A couple of weeks ago I wrote about my visit to USS Constellation. In that post, I mentioned that the Navy had, fairly early on, instituted a program of quite rigorous examinations for prospective Assistant Surgeons. As a result of this system, I wrote, in the 19th century, Navy surgeons generally were of higher quality than their Army brethren. Shortly after I posted that blog, my friend Army medical historian Sanders Marble wrote to say “… but wait!” Herewith, Sanders’s very heartily welcomed rejoinder.

Last week Tom’s blog included the comment that the quality of Civil War naval surgeons was better than that of army surgeons. That caught my attention, and he’s graciously allowed me some space to discuss that and ask if you have any ideas about one of the underlying causes. First, from the establishment of the Army Medical Department (AMEDD) in 1818 the regulations had allowed for an entrance examination to make sure doctors were qualified. Actual procedures only developed over time, and the first examining board was not until 1832. The AMEDD also had a retention/promotion exam: after 5 years service a doctor had to pass a second exam to be allowed to stay in and be eligible for promotion. That peacetime system continued in the Mexican War. The AMEDD waived age limits on volunteer doctors but continued examinations as the Regular Army was expanded about 50%. The new regiments had to wait up to a year for their surgeons to volunteer, be examined, approved, and arrive. But the war also brought a backdoor: the volunteer regiments, enlisted by the states for the duration of the war, selected their own doctors. The AMEDD was not impressed with them: they didn’t understand sanitation, they didn’t understand Army procedures, and they were profligate with supplies. This pattern was repeated during the Civil War, but on a vastly larger scale. Most of the troops that fought were state volunteers; there were only 44 regiments of regular infantry against hundreds of state regiments. Doctors volunteering for the Regular Army still had to pass the exam, but they were a small percentage of the total serving. This created quality problems, and the AMEDD struggled to close the back door.

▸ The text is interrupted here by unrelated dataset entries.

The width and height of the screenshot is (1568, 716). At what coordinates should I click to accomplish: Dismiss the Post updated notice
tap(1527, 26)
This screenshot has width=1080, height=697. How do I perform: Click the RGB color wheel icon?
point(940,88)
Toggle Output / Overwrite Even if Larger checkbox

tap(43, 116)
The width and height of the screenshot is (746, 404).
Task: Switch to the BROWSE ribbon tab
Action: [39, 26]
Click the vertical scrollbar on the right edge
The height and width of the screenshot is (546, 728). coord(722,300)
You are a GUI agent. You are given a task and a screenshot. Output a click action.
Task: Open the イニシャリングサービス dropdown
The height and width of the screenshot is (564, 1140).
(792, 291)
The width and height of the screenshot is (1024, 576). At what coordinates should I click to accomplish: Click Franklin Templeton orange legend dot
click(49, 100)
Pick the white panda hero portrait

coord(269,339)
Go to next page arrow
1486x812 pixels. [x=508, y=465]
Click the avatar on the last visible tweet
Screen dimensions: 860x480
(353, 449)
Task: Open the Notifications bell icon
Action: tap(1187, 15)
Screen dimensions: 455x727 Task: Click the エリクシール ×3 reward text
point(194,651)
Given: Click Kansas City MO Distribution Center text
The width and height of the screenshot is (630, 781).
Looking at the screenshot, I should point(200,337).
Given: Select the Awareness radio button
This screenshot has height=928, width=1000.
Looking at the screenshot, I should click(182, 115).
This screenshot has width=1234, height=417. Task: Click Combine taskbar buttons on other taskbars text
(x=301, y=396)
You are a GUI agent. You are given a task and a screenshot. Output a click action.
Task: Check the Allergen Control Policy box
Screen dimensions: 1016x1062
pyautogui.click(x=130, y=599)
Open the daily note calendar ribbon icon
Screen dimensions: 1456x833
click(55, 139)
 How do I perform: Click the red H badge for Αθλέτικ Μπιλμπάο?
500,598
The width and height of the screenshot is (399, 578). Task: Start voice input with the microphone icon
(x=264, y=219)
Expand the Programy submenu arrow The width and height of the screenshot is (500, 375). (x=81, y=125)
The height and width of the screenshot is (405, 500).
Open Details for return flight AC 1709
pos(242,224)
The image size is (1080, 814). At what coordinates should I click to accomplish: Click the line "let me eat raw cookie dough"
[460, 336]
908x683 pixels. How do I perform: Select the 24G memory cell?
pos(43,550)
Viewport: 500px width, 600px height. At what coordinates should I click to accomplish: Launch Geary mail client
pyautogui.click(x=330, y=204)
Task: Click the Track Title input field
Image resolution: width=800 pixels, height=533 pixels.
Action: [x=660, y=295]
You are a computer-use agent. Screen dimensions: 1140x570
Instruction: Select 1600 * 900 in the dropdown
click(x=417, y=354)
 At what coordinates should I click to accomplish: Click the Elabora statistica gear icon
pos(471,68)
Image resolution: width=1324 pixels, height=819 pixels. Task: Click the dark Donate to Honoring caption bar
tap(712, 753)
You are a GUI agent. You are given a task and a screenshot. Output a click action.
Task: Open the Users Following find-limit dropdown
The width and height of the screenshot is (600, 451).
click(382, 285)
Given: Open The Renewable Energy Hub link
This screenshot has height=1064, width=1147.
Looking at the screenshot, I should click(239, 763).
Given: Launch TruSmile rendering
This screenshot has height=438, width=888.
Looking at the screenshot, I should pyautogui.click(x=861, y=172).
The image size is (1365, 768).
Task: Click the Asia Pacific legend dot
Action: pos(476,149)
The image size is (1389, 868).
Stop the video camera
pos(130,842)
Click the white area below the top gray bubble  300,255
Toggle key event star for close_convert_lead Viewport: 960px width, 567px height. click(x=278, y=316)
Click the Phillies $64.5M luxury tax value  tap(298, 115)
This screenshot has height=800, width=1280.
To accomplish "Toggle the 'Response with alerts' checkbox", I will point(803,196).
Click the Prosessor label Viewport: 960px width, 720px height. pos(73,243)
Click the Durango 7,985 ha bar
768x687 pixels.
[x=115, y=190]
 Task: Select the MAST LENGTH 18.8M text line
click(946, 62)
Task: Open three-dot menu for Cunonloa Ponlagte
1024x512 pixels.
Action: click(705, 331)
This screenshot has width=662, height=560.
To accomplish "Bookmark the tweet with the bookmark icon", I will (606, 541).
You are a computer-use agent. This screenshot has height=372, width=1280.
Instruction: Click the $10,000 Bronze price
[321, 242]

Civil War Field Hospital at the Battle of Savage Station http://www.sonofthesouth.net/leefoundation/civil-war-medicine.htm

Some solutions were at a local level: both Charles Tripler and Jonathan Letterman (as medical directors of the Army of the Potomac) organized boards within the AoP to weed out incompetents. Surgeon General William Hammond won an organizational battle and gained authority to examine surgeons of volunteer regiments. Many were rejected (I lack numbers, but the peacetime Army rejected at least half of applying doctors) and this played into a multifaceted struggle between Hammond and Secretary of War Edwin Stanton. Hammond eventually yielded, lowered the standards, and more doctors passed the examinations. Given the problems in diagnosis and treatment in the period, it’s not clear that stricter or looser examinations made a great deal of difference in patient outcomes. So the AMEDD had quality problems (I won’t deny that) but because it could not exercise adequate quality control over all doctors in the Army. But they found ways to purge the worst offenders and regained control of the personnel system. After that, the perceived quality of Army doctors rose, although whether that had much effect on patient care is unknowable. Now to relate this back to naval medicine. How did BuMed retain control over its personnel system? Structure may be part of the answer: there were not militia and volunteer ships that joined the US Navy as the states sent regiments. Numbers were probably lower, allowing the system to work. The Navy had a more gradual mobilization.  But the bottom line is the USN apparently managed to increase the volume of doctors that passed its entrance examination while not (greatly) compromising quality. How? For more, see The Army Medical Department 1818-1865 by Mary C Gillett, online at http://history.amedd.army.mil/booksdocs/civil/gillett2/gillett.html

Sanders Marble studied at William & Mary and King’s College, University of London. He has worked in the U.S. Army’s Office of Medical History from 2003-12 around a period as command historian at Walter Reed Army Medical Center in 2010. He has written and edited a variety of articles, chapters, and books on WWI, military medicine, and the history of technology.